IV Edición

Curso 2007 - 2008

Alejandro Quintana

¡Ya no está!

Guillermo Alonso, 16 años

               Colegio Vizcaya (Vizcaya)  

-¡Ya no está!

-¿De qué hablas?

-Se ha ido y no va a volver. ¡Me ha dejado!

-No te sigo...

-¿No lo entiendes? ¡Se ha esfumado! La he buscado por todas partes y nada… Me ha soltado la mano y no piensa volver. ¡Se ha largado sin avisar!

-¡Eres una cría! Deja de hablar si sabes que no entiendo lo que dices. ¿Quién se ha ido? Y, ¿por qué es tan importante?

-No me lo puedo creer. ¿No sabes quién es? ¡Pero si ha estado aquí, siempre! A veces pienso que te has quedado ciego. Será la edad...

-Te saco dos años.

-Me da igual. Me parece fatal que no entiendas como me siento. Me ha dejado sola, tan sola…

-Bueno, cuando te apetezca me cuentas.

-Estoy hablando de ella, tú ya sabes de quién.

-De ella –dijo irónico.

-Déjalo. Eres incapaz de entenderme -agitó su melena rizada y dio media vuelta.

-Leyre, por favor, no empieces.

-Hombre tenías que ser... No me extraña que te quedes como un pasmarote.

-Sin faltar.

La chica volvió la cara, arqueó una ceja y se fue hacia su habitación.

-Mujeres... -suspiró él.

Enrique y su hermana llevaban toda la semana igual; no paraban de discutir. Ella acababa de cumplir los catorce y estaba muy cambiada, desafiante, y aprovechaba cualquier oportunidad para poner a su hermano contra las cuerdas.

Por la noche, Enrique había salido con los amigos. Por lo que decía el reloj, llegaba mucho más tarde de lo que le estaba permitido. Leyre estaba alterada. Quería creer que su hermano no tenía en cuenta las normas de casa. Tenía que ser eso, porque si no..., algo había pasado y no podía ser nada bueno.

Sonó el teléfono. Su padre se abalanzó y lo arrancó de golpe. Esperó a que una voz hablara desde el otro lado de la línea.

-¿Señor Fernández?

-Soy yo, dígame.

-Llamo del hospital. Verá, es su hijo. Ha pasado algo…

-¿Drogas? Voy para allá -se levantó del sillón, cogió su chaqueta en silencio y salió por la puerta de casa.
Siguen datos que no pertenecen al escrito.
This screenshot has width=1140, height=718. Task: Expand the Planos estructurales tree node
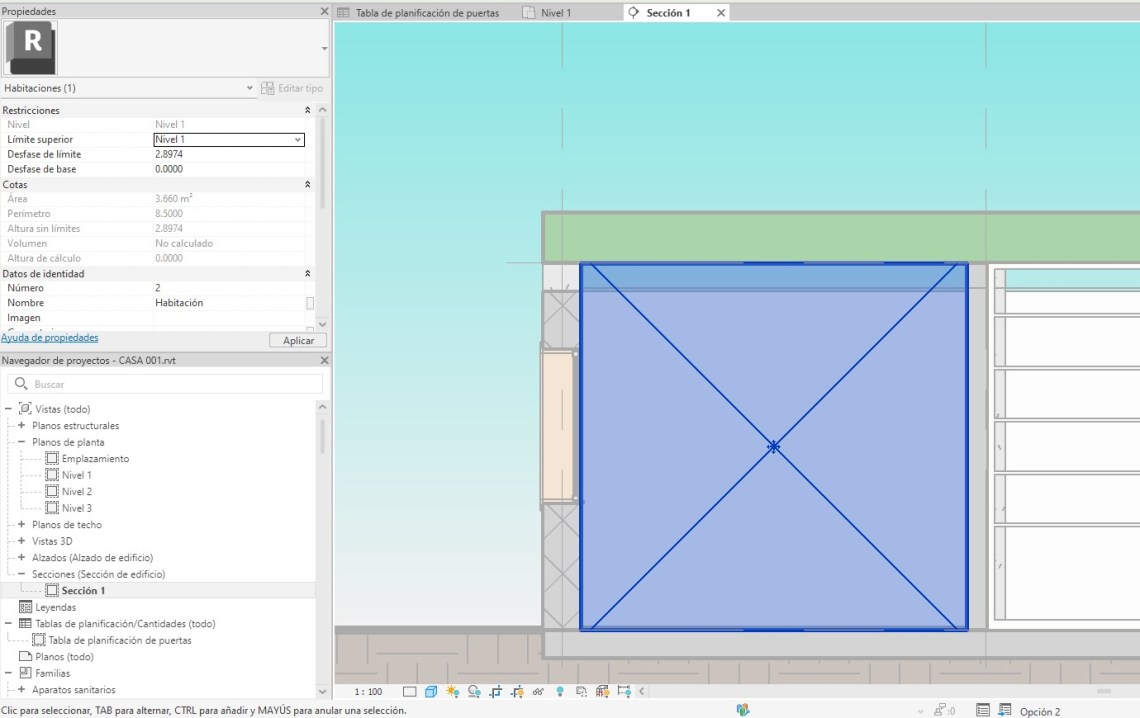tap(21, 426)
Leyre le siguió.

Tras veinte interminables minutos en coche, llegaron al hospital. Enrique tenía los ojos cerrados, como si estuviera dormido. Leyre se puso a su lado.
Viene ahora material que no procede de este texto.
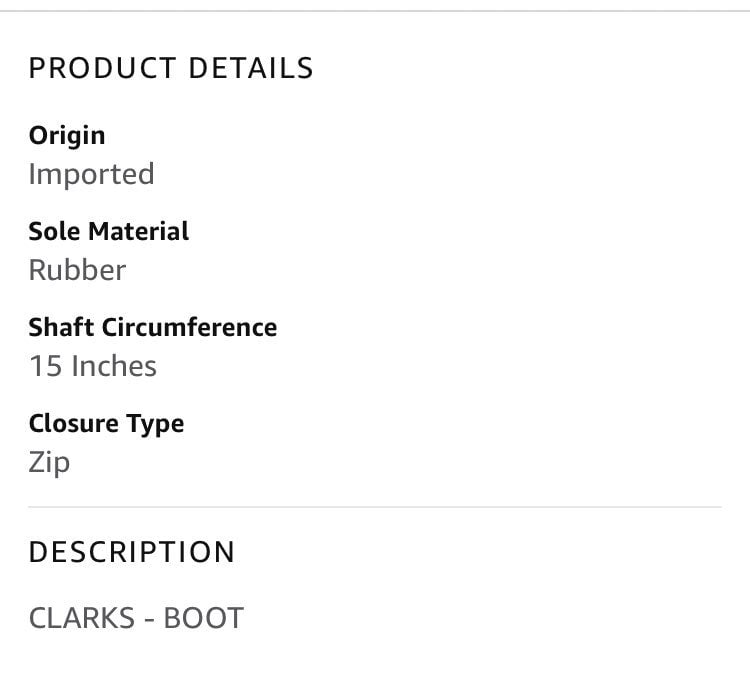Click the word Material in label
Screen dimensions: 750x688
point(139,231)
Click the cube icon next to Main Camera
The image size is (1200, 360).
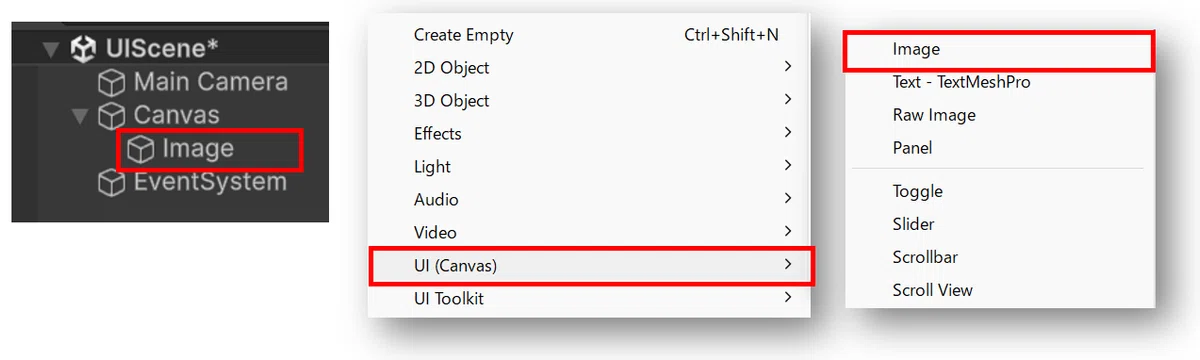(111, 83)
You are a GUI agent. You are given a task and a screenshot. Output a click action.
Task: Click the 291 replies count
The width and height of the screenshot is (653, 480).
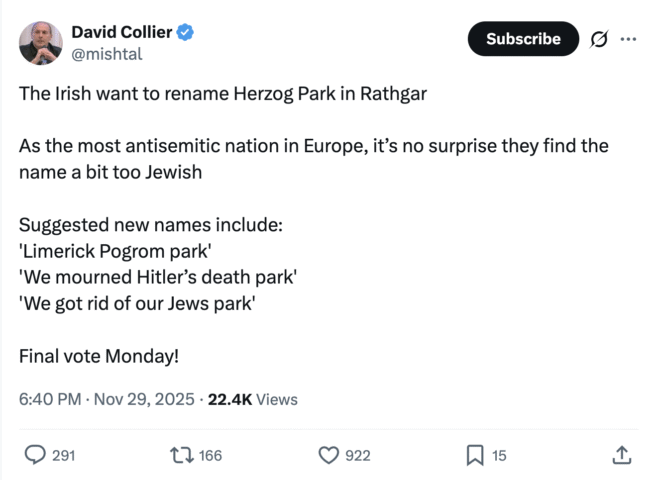(x=64, y=455)
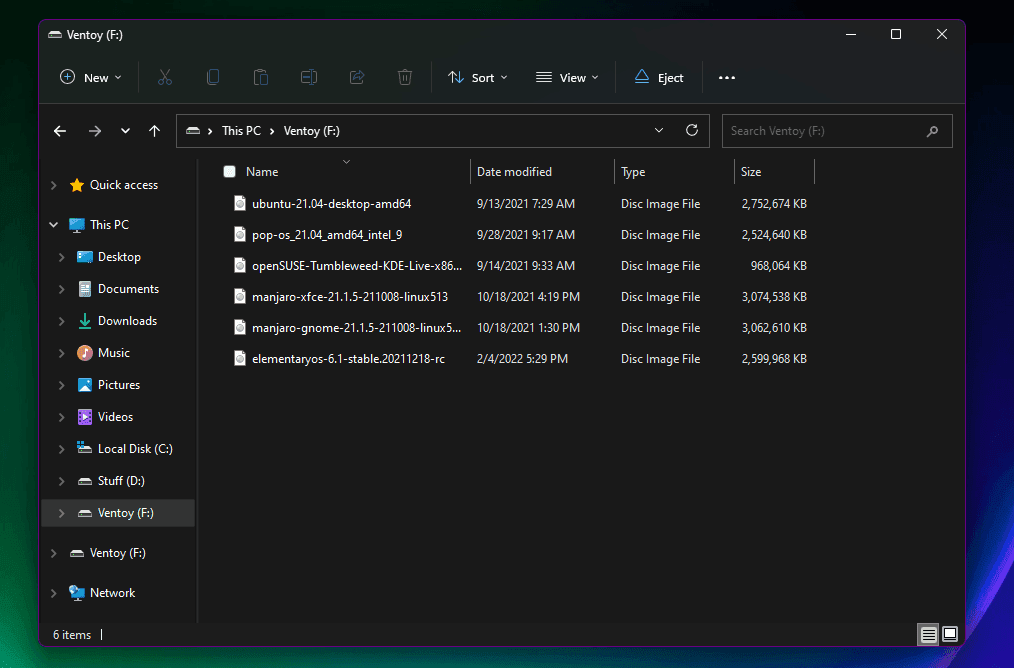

-Así que esto es lo que hacéis los mayores, ¿eh? Pues que sepas que estoy muy enfadada. ¡Eres un inconsciente! Sí, un crío que no sabe lo que hace con su vida. que se aburre y decide tirarla a la basura. Y mientras yo aquí, sola, ahora que ella se ha ido. ¡No pienso perdonarte!

-Por fin sé de quién hablas –murmuró su hermano débilmente-. Y ha venido a verme, después de dos años...

-¿De verdad la has visto?

-Sí. Tuvimos una charla sobre mis aventuras... Reconozco que la echaba de menos desde el mismo día que me abandonó.
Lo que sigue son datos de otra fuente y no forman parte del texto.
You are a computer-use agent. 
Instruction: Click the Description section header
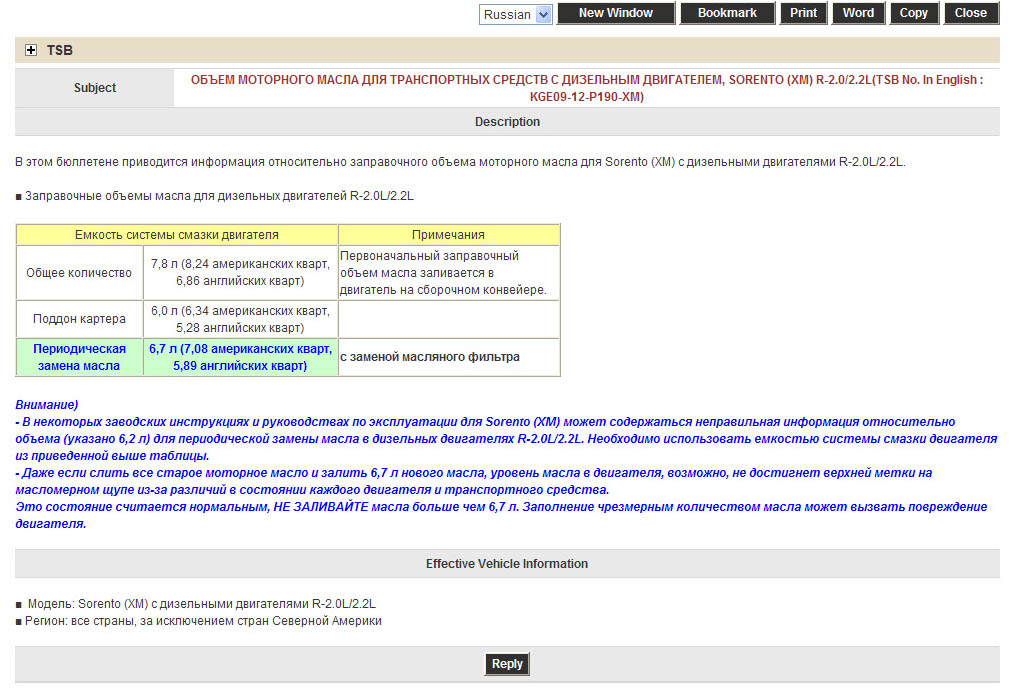[x=507, y=122]
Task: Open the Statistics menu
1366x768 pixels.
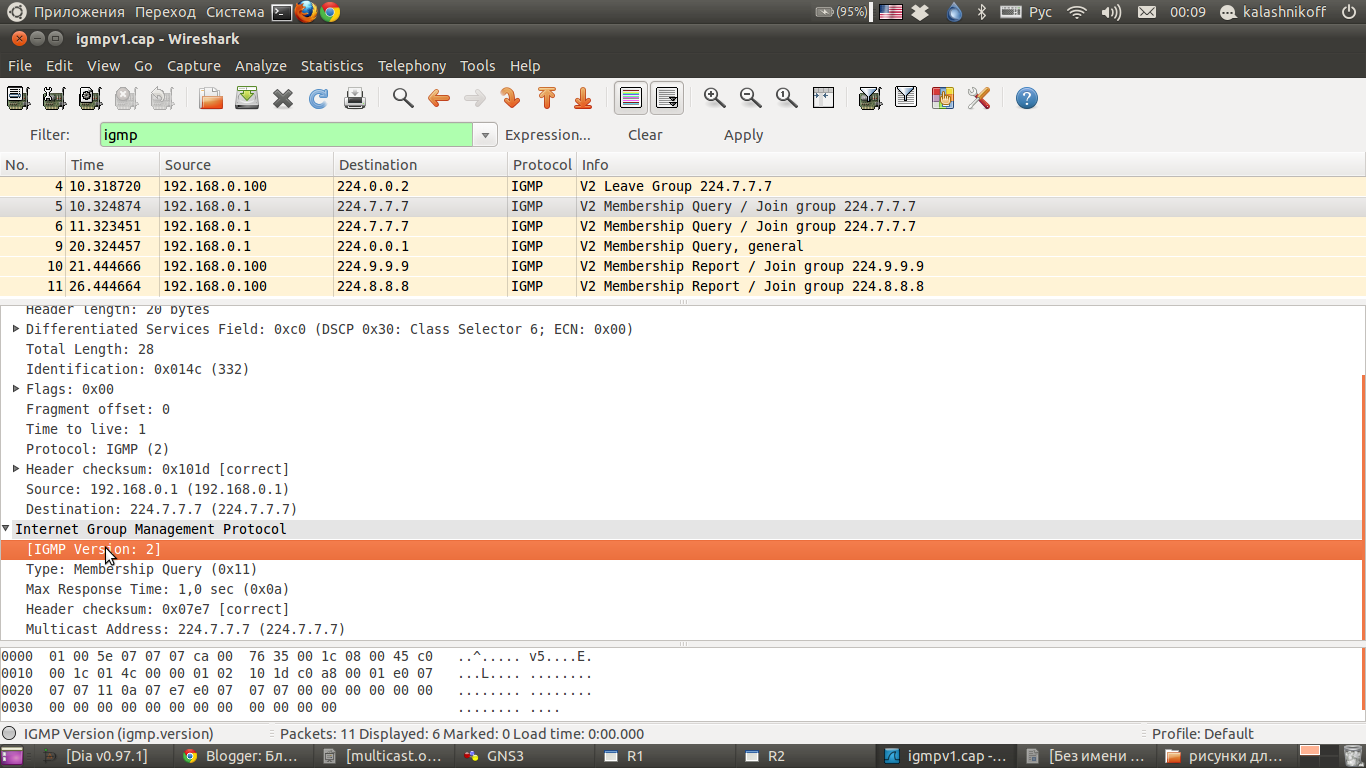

-Tranquilo, lo importante es que te pongas bien –Leyre le guiñó un ojo–. Me alegra mucho que al fin me entiendas.

-Había olvidado que la infancia es así: un día te despiertas y ya no está. De repente tienes un mundo nuevo y diferente ante ti.

-¡Qué profundo! –se burló.

Y así, hablando sobre cosas de las que nunca antes pudieron charlar, pasaron la noche. Los dos hermanos se sentían unidos por una pequeña tragedia que, sin embargo, les empujaba hacia la madurez.